Sitting in the courtroom, the talk show host is often moved to tears

By Steve Helling
June 05, 2011 04:00 PM
CNN/AP; Landov

During opening statements of the Casey Anthony murder trial, the prosecution wasted no time reminding jurors what the case was about: Prosecutors showed the last known photograph of 2-year-old Caylee Anthony, followed by a jarring photo of the Florida toddler’s skeletonized remains.

Sitting in the gallery, talk show host Nancy Grace gasped slightly, before dabbing at her eyes with a tissue. “It was horrific,” Grace tells PEOPLE. “That instantly reminded everyone – including the jury – what’s at stake in this case.

RELATED: Inside the Casey Anthony Trial: The Hidden Clues In a Strand of Hair

Grace, 51, has been a regular fixture in the courtroom, listening to the grisly testimony about the death and decomposition of Caylee.

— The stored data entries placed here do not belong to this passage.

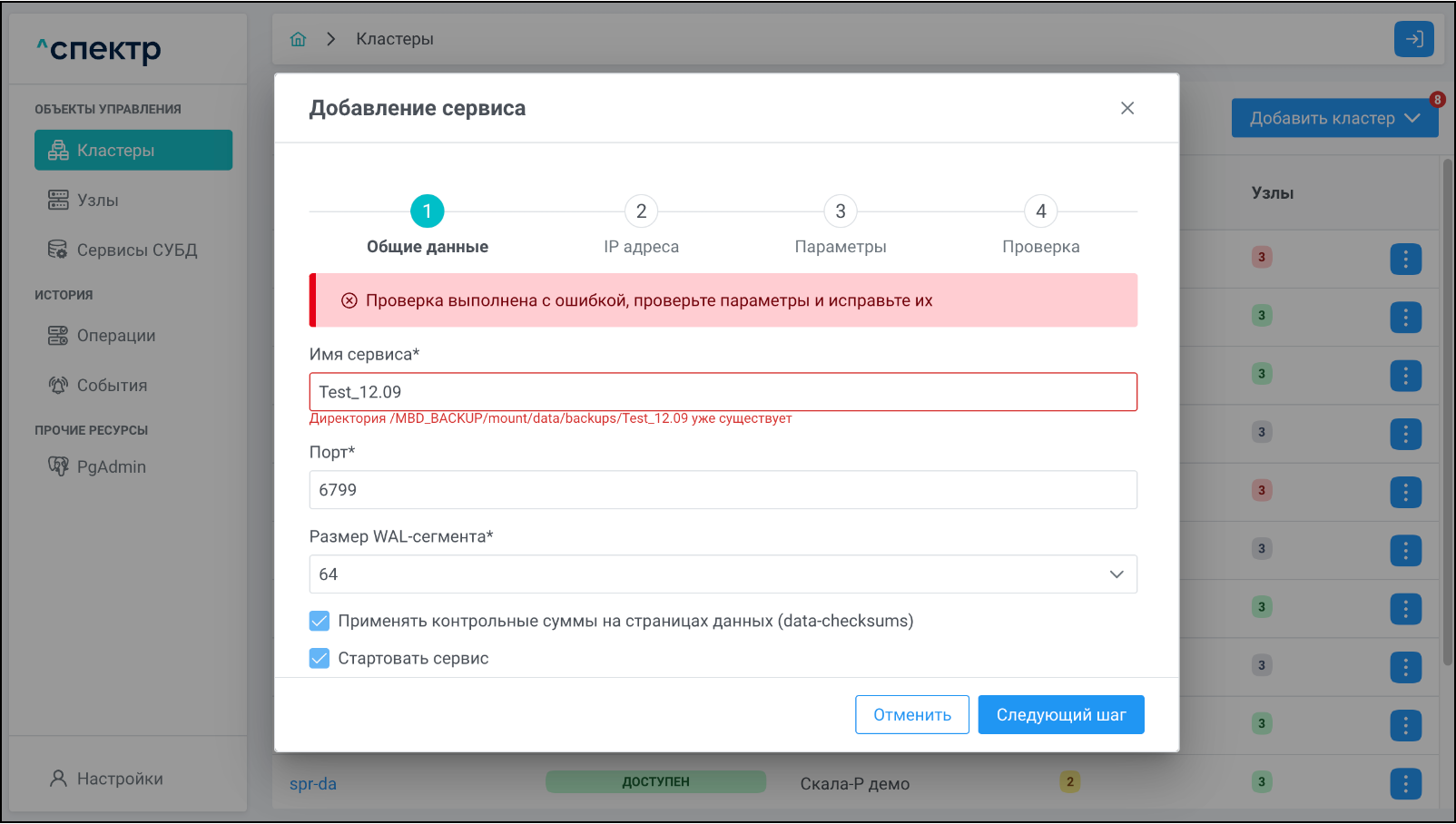The image size is (1456, 824).
Task: Close the Добавление сервиса dialog
Action: [x=1127, y=108]
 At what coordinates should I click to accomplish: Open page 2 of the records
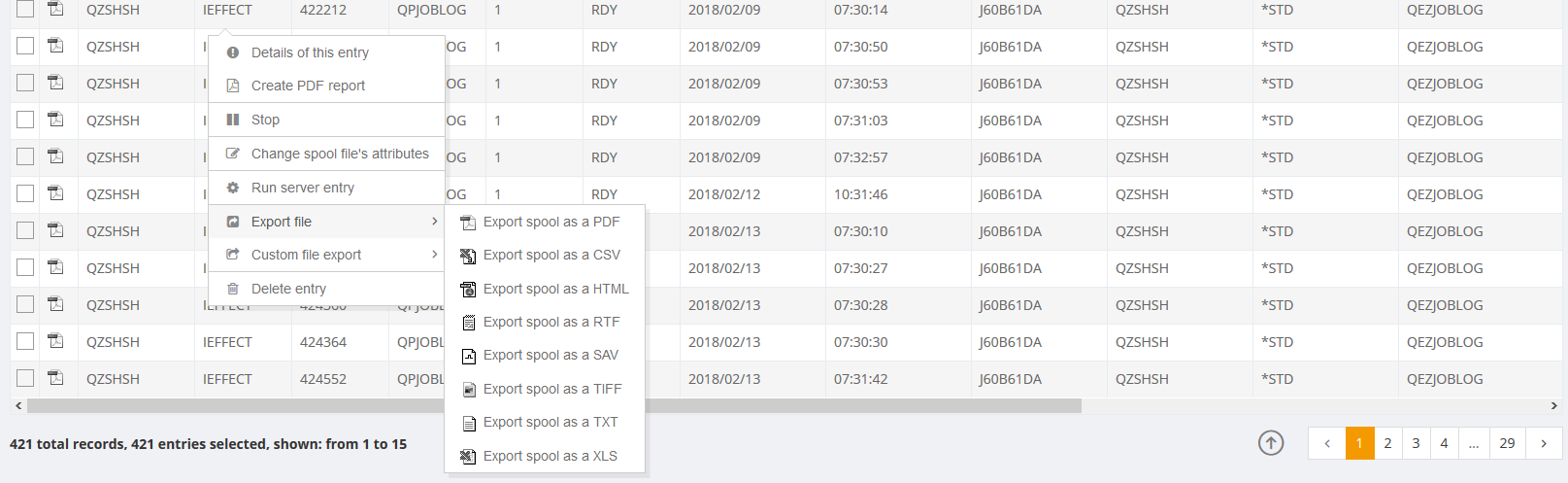coord(1387,443)
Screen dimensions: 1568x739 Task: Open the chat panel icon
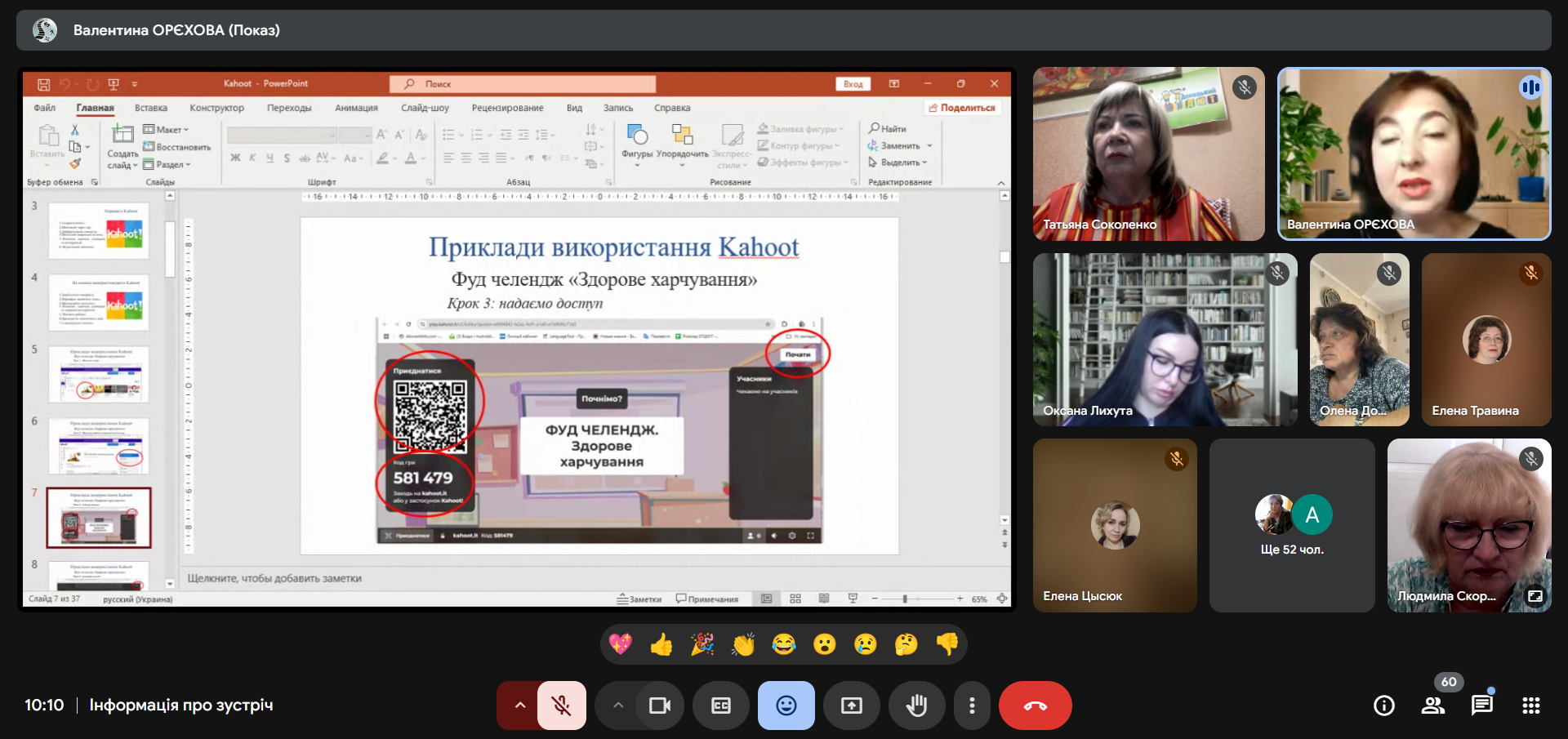tap(1481, 706)
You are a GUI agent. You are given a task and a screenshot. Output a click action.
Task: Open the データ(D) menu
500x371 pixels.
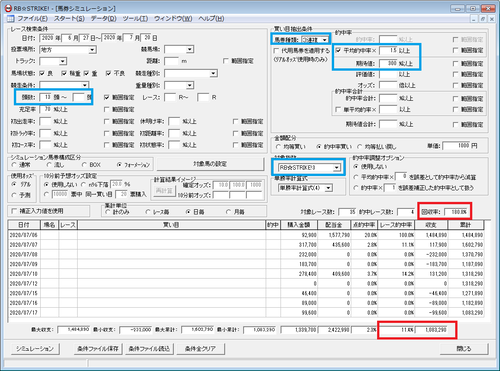[x=104, y=19]
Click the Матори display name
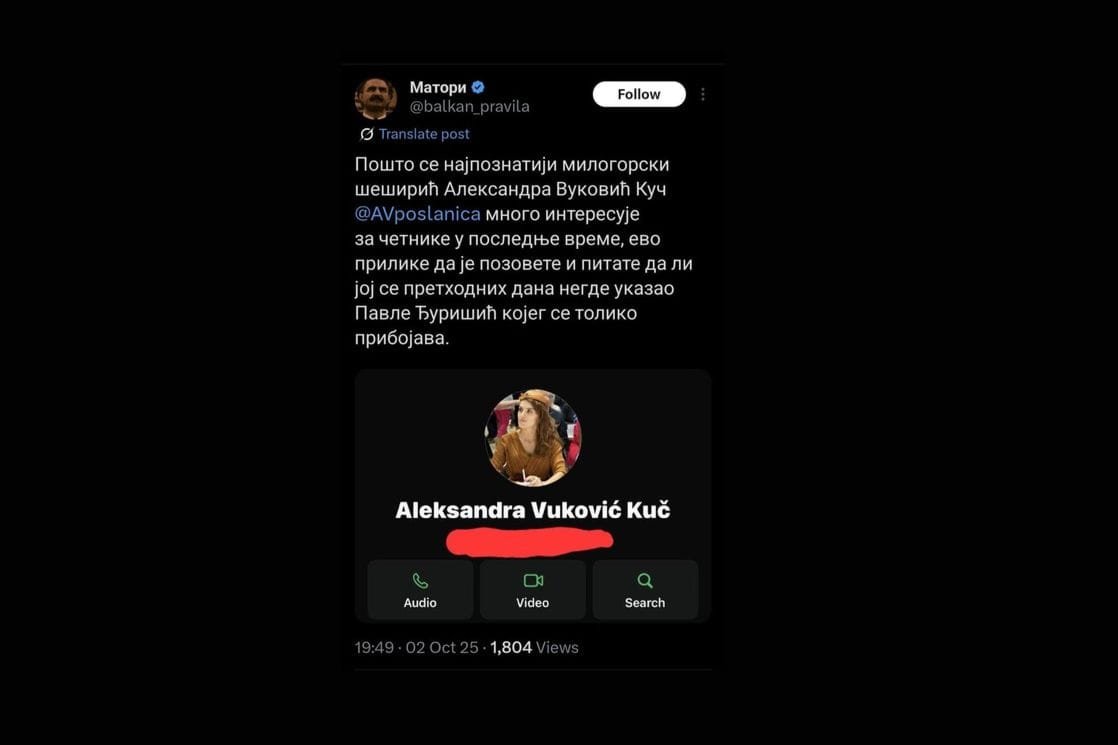 point(438,87)
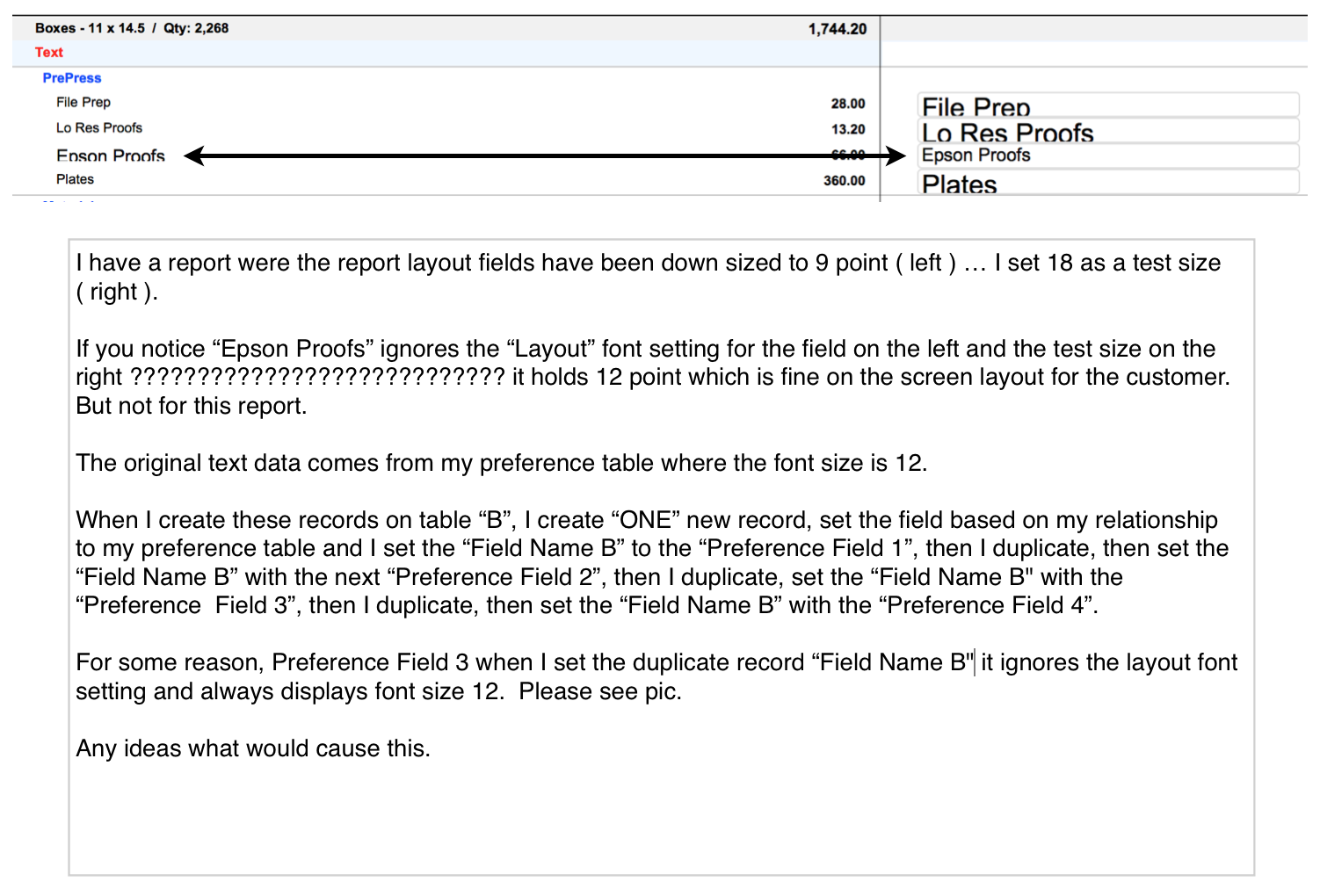Click the large File Prep field on right

[1107, 105]
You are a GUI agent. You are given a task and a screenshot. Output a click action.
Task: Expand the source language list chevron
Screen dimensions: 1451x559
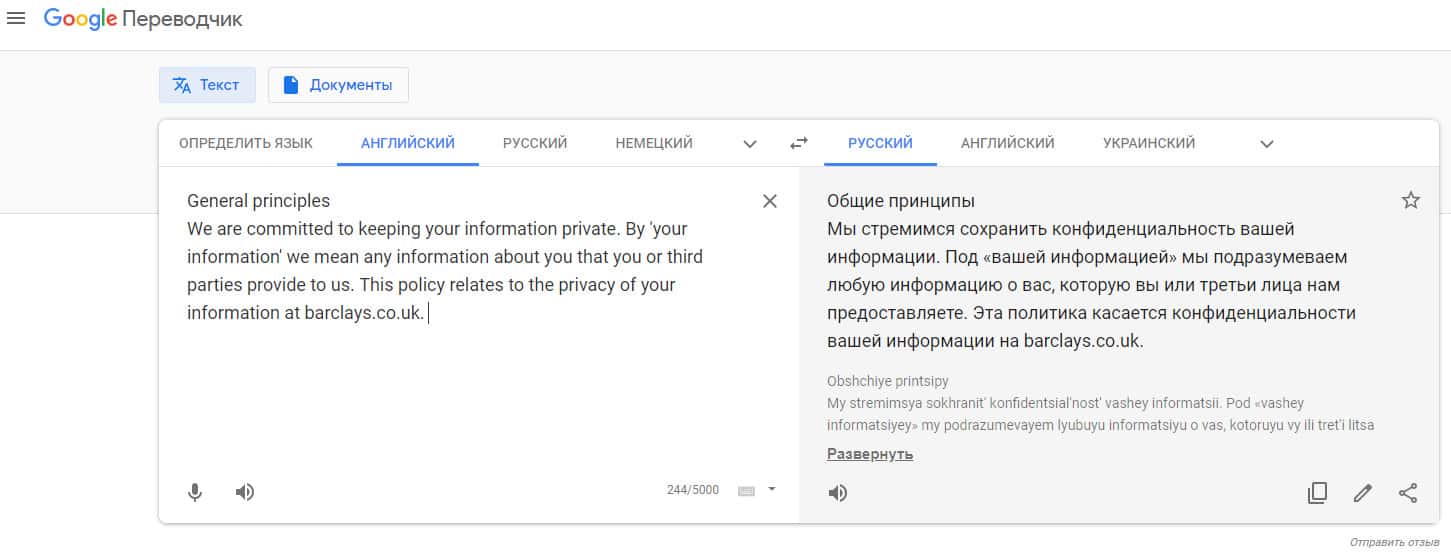tap(750, 144)
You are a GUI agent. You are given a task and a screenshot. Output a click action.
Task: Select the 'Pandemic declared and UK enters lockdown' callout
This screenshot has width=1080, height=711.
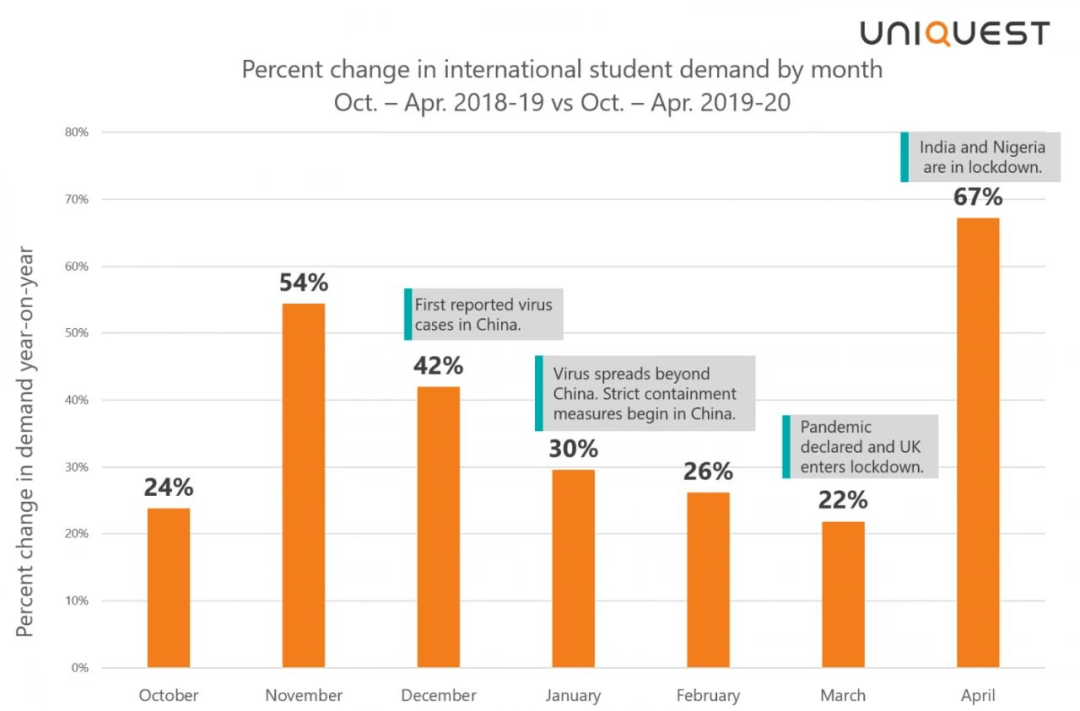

She says that becoming a mother to twins Lucy and John David, now 3½, has changed her approach to crime stories.

“As a mother, I think about my children, who are close to the same age as Caylee was,” she says. “And it hits me very hard. Before I had children, I thought I knew everything. Come to find out, I didn’t know anything.”

Grace often talks about the case on her self-titled talk show on the HLN network. From day one, she has been critical of Casey Anthony. “I was in Toys R Us with the twins recently, and suddenly I couldn’t find John David,” she recalls. “I freaked out. I started screaming, ‘I can’t find my baby!’ So I can’t understand how any mother would go for 31 days without reporting their daughter missing.”

The defense has been openly critical of Grace, repeatedly calling her show “The Nancy Grace Entertainment Show.” The criticism doesn’t bother Grace. “They will do and say anything,” she says simply.

RELATED: Hair Found in Casey Anthony’s Car Trunk, Says Witness

But the outspoken Grace saves her harshest words for Casey Anthony, whom she calls “Tot Mom” even in casual conversation.

“She was a party girl, and now she’s here in court dressed like an elementary school librarian,” Grace says. ‘You know what? We can see right through her.”